Car pour les agriculteurs, l'utilisation du glyphosate est aujourd'hui une nécessité économique. Ce n'est pas un hasard si cet herbicide est le plus vendu au monde: il est terriblement efficace pour un prix modeste et permet par exemple de contenir les coûts de revient des céréales alors que les cours mondiaux sont très bas.

S'il n'existe aujourd'hui aucun produit chimique pouvant s'y substituer, les agriculteurs travaillent avec les instituts de recherche pour en mettre au point.

Mais il n'y a "pas de solution miracle" encore pour en réduire l'usage, selon les chercheurs. Pour atteindre l'objectif de réduire de 50% les produits phytosanitaires à l'horizon 2030, l'Inra travaille sur une "combinaison de plusieurs approches": une amélioration de la sélection génétique, des progrès en agronomie et sur le biocontrôle, expliquait tout récemment le président de l'Institut national de recherches agronomiques, Philippe Mauguin, aux députés.

Cependant, "le désherbage mécanique, le labour et l'allongement des rotations culturales sont moins efficaces, plus chers et plus compliqués à mettre en oeuvre", souligne la Plateforme glyphosate France, qui réunit la plupart des entreprises commercialisant en France des produits à base de glyphosate.

"Nous réaffirmons que les alternatives techniques existent", mais "si elles ne sont pas massivement utilisées par les paysans aujourd'hui, c'est en grande partie pour des raisons économiques", assure pour sa part la Confédération paysanne, syndicat agricole opposé aux pesticides chimiques.

Distorsion de concurrence

Seul consensus entre les acteurs, le coût important des solutions de substitution.

Alors que l'agriculture française connaît un marasme depuis plusieurs années, voir la France limiter l'utilisation du glyphosate au bout de trois ans, quand les autres pays européens y auront droit durant cinq ans, refait surgir le spectre d'une distorsion de concurrence avec ceux qui deviennent de féroces adversaires quand il s'agit d'exporter.

Les producteurs de blé français, qui ont cédé leur place de premiers exportateurs européens aux Allemands en 2016, sont les premiers à s'en inquiéter.

"Cinq ans pour un plan de sortie du glyphosate, c'est déjà beaucoup trop court quand on vit au quotidien dans le principe de réalité économique qui veut qu'au niveau international, les autres producteurs peuvent l'utiliser sans contrainte", regrette l'interprofession des céréales et oléagineux (AGPB, AGPM, CGB, FOP) dans un communiqué commun mardi.

"Il y a eu deux ans de débat et un vote à la majorité qualifiée, et deux heures après, le président français dit +moi, je m'assois dessus+. Que deviennent les agriculteurs là-dedans?" s'est emporté le secrétaire général adjoint de la FNSEA Eric Thirouin, qui craint que, comme avec le Ceta, le traité de libre échange Europe-Canada, on "interdise de produire en France ce que les Français ont le droit de manger".

M. Travert a répondu à cette inquiétude devant l'Assemblée nationale en indiquant "qu'il y aurait surtransposition si nous restions inactifs pendant trois ans, en attendant le couperet de l'échéance.
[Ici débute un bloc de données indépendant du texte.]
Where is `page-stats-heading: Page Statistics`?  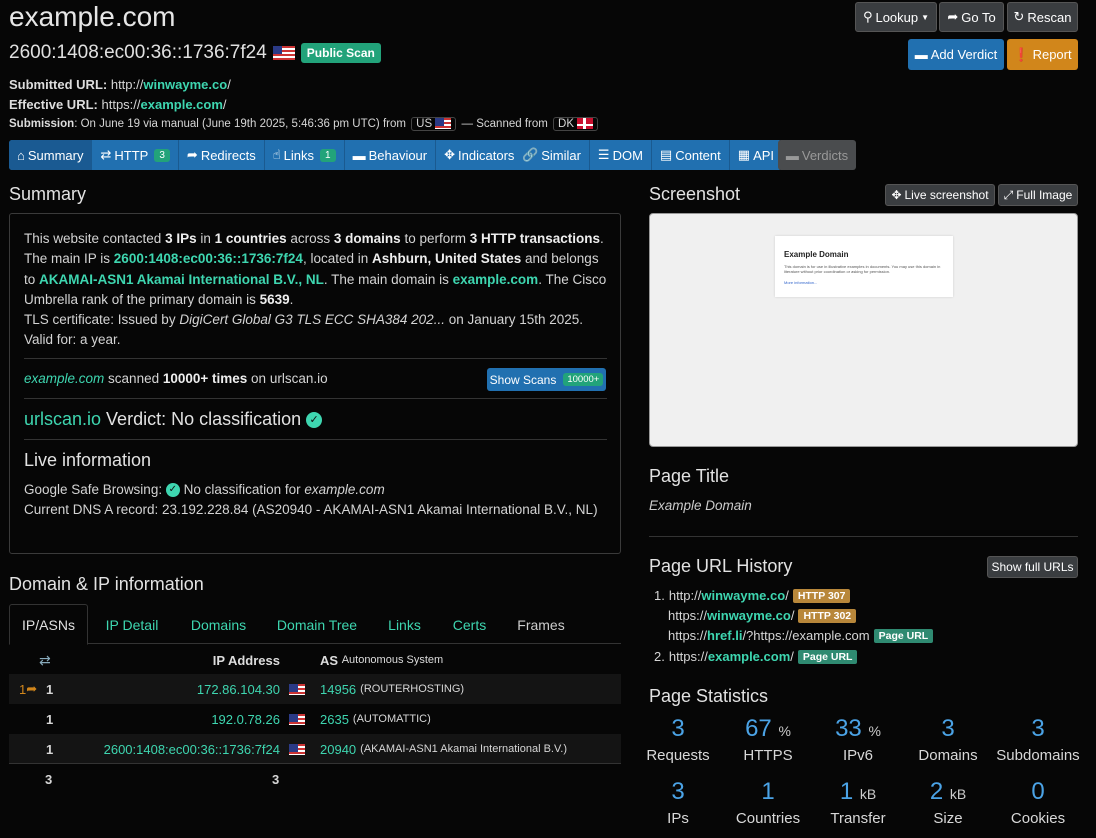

Ce n'est évidemment pas ce que souhaite le président de la République", a-t-il assuré.

"Il faudrait une clause de sauvegarde, comme pour le diméthoate" interdit l'an dernier en France sur les cerisiers, a argué Laurent Pinatel, porte-parole de la Confédération paysanne.

Après avoir interdit cet insecticide en France en 2016, le gouvernement avait aussi interdit l'importation de fruits traités avec ce produit des autres pays européens, tant pour éviter les distorsions de concurrence que pour protéger les consommateurs français.